* [Exercise prompt]
Rewrite the lines from the one containing "Гарантии и возврат (92, 2386)" to the one containing "Exercitiul fizic si", both included, scaling every answer coordinate by 2.3 and rounding it to a whole number, with halves rounded up. Copy all other lines and numbers in that range unchanged.

* [Exercise input]
--- START ---

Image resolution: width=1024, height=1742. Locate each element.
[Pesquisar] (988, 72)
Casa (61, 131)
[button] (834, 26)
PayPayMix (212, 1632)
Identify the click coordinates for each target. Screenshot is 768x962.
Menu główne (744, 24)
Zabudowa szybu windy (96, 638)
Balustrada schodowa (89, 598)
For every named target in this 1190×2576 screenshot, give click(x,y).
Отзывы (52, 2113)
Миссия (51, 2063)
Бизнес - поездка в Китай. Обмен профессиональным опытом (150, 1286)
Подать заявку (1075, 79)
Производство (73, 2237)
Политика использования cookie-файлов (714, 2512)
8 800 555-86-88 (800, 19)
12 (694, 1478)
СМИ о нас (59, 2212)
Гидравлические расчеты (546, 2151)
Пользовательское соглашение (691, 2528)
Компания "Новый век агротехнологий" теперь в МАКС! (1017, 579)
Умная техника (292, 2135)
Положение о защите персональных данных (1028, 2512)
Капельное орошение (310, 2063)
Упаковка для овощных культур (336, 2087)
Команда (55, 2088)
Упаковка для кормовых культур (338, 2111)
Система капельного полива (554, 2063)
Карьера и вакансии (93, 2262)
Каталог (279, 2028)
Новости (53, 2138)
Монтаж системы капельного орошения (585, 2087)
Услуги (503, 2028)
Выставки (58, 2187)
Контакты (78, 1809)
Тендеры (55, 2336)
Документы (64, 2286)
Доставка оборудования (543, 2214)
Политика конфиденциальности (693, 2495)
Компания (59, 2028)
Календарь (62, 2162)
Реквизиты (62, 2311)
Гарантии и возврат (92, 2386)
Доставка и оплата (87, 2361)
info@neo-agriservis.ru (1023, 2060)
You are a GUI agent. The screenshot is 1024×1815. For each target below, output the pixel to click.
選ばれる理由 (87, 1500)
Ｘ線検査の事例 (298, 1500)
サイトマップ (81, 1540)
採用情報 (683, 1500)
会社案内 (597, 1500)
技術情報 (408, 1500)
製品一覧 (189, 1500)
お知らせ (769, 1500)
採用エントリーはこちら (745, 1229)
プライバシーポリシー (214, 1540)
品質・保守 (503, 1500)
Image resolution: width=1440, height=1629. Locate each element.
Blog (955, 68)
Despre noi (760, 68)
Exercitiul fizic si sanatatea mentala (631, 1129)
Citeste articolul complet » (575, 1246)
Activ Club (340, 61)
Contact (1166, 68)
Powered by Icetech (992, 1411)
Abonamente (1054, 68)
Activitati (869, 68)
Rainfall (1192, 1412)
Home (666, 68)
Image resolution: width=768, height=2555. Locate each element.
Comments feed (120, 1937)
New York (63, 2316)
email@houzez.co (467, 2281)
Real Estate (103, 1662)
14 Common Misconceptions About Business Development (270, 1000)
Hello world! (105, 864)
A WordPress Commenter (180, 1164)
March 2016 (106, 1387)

--- END ---

* [Task solution]
Гарантии и возврат (212, 5488)
Доставка и оплата (200, 5430)
info@neo-agriservis.ru (2353, 4738)
You are a GUI agent. The screenshot is 1024×1815. For each target below, output the pixel to click.
選ばれる理由 (200, 3450)
Ｘ線検査の事例 (685, 3450)
サイトマップ (186, 3542)
採用情報 (1571, 3450)
会社案内 (1373, 3450)
技術情報 (938, 3450)
製品一覧 (435, 3450)
お知らせ (1769, 3450)
採用エントリーはこちら (1714, 2827)
プライバシーポリシー (492, 3542)
品質・保守 (1157, 3450)
Image resolution: width=1440, height=1629. Locate each element.
Blog (2197, 156)
Despre noi (1748, 156)
Exercitiul fizic si sanatatea mentala (1451, 2597)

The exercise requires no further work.